Written exercise:
Write out word for word the part of the post on the server upgrade that begins with the words containing "Such is the" and ends with "many different tasks.".

Document:
◆ ◆ ◆
Having worked in IT for many years, I came to understand this simple phrase very well. It isn’t that change is bad. Change can be a good thing if what currently exists is just plain stinking bad. The problem is that all too often, when something is working reliably and does what it is supposed to be doing, then more often than not, it is better to leave well enough alone. This is one of the reasons I ended up switching to Apple back in the 90’s for personal use as for the most part, stuff just worked and I didn’t have to waste personal time being my own computer technician (why when I had to deal with that for regular

Such is the case with my server upgrade for my site. Trusty old 500MHz Power Mac G4 running a circa 2005 operating system (Mac OS X Server 10.4.11) did exactly what I wanted to reliably and without fail. While it isn’t normally recommended, I’ve also been using this system as my router and firewall in addition to hosting a number of network services including my web and mail server. Back in the “old” days, I used a Sun SPARCstation IPX to do the same and have never used a dedicated hardware router because BSD UNIX could do it all.  As for my circa 1999 Graphite G4, that is how robust and reliable it has been over the years but performance wise, it was caving in from having to handle many different tasks.

The Mac mini upgrade was a no brainer. For my needs, I don’t need an uber box and the performance it offered would be a huge increase over the G4. The mini itself isn’t the problem though. The issue is Snow Leopard Server (SLS). The irony is that as with all Mac OS X Server releases dating back to Rhapsody, I’ve been involved in every single one of those software seeds. It was also through this testing that I personally never upgraded to anything beyond Tiger Server as there were some design decisions which I just personally did not care for. When I bought my first Mac Pro (the 2.66GHz quad Xeon) in 2006, it stayed on Mac OS X 10.4.11. When I upgraded to the 3.33GHz hexacore Mac Pro, I begrudgingly accepted that I had to use Snow Leopard. If I could, I would run Tiger Server on this mini even if it is EOL’d and Apple no longer provides security updates for it. Unfortunately, the minimum system is 10.6.3 so I’ve little choice in the matter unless I go and buy one of those pre-2007 systems.

Now routing (IP forwarding in my case) should be a pretty much a no brainer to implement given Mac OS X is all BSD Unix underneath. It’s worked without fail for me from OS X 10.1 to 10.4.11 in both client and server versions. Unfortunately, Apple sometimes adds things which breaks the way things are supposed to work. One of those things is scoped routing and as I ended up finding out, I’m not the only one having problems with using Snow Leopard Server to do very simple basic routing. Again, the irony is I was part of the Snow Leopard Server testing BUT I only tested it as a standalone server and never its routing and NAT functionality as I assumed (yes, I know – dangerous to assume anything) it wouldn’t be much different than previous versions. Turns out I was very wrong.

To make a long story short, after migrating everything over, I suddenly found every single client system on my internal network having issues with loading web sites completely. Trying to download anything like a small 1mb zip archive also turned into a nightmare where the connection would eventually just timeout and the download would fail. Initially, I thought there might be a misconfiguration in the firewall and went over its configuration carefully. That wasn’t the problem though.
◆ ◆ ◆
Dataset records:
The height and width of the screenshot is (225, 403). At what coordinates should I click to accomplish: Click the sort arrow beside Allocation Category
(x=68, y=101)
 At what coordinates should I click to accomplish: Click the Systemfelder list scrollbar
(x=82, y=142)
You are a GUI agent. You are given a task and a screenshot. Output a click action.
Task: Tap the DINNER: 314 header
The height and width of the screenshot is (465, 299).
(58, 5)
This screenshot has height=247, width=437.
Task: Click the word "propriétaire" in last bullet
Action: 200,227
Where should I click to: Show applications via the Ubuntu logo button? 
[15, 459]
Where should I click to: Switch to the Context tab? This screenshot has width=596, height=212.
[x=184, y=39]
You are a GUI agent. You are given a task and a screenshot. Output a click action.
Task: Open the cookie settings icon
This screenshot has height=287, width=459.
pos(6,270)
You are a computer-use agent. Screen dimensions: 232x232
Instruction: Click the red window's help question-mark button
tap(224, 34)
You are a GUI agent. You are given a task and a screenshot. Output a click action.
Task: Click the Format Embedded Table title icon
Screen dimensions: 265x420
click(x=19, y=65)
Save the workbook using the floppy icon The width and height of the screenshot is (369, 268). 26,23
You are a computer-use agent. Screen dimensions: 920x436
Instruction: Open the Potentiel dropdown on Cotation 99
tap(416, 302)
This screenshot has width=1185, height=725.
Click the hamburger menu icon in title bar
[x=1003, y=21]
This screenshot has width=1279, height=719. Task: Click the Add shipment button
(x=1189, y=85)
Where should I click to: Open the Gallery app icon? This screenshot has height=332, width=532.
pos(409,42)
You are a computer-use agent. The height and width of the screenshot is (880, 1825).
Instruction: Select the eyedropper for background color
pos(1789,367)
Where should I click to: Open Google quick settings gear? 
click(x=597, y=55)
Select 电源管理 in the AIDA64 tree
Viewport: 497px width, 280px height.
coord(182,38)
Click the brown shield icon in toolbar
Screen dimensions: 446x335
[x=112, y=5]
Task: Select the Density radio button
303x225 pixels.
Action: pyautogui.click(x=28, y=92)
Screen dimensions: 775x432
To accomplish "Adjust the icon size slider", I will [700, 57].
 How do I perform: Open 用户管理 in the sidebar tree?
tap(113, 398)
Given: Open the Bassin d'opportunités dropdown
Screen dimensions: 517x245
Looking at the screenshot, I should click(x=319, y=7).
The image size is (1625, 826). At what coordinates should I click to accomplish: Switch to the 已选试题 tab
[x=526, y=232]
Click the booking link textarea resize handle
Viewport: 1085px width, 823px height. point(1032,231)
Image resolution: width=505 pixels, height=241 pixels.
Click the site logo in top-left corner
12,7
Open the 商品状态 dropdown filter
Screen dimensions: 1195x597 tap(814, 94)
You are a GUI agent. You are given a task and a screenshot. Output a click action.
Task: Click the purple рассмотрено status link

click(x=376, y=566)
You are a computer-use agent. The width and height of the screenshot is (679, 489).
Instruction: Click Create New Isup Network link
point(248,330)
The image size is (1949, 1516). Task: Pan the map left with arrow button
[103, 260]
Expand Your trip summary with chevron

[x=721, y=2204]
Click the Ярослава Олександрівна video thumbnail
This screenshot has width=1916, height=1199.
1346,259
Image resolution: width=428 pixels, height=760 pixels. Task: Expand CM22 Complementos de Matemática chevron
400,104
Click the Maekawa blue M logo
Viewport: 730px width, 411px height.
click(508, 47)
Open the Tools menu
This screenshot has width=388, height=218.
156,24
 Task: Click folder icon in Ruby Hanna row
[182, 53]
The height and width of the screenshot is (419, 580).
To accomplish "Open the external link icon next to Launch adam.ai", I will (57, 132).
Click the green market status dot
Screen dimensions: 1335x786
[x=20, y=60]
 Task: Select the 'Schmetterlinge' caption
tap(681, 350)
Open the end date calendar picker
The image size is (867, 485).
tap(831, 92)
◆ ◆ ◆
Result:
Such is the case with my server upgrade for my site. Trusty old 500MHz Power Mac G4 running a circa 2005 operating system (Mac OS X Server 10.4.11) did exactly what I wanted to reliably and without fail. While it isn’t normally recommended, I’ve also been using this system as my router and firewall in addition to hosting a number of network services including my web and mail server. Back in the “old” days, I used a Sun SPARCstation IPX to do the same and have never used a dedicated hardware router because BSD UNIX could do it all.  As for my circa 1999 Graphite G4, that is how robust and reliable it has been over the years but performance wise, it was caving in from having to handle many different tasks.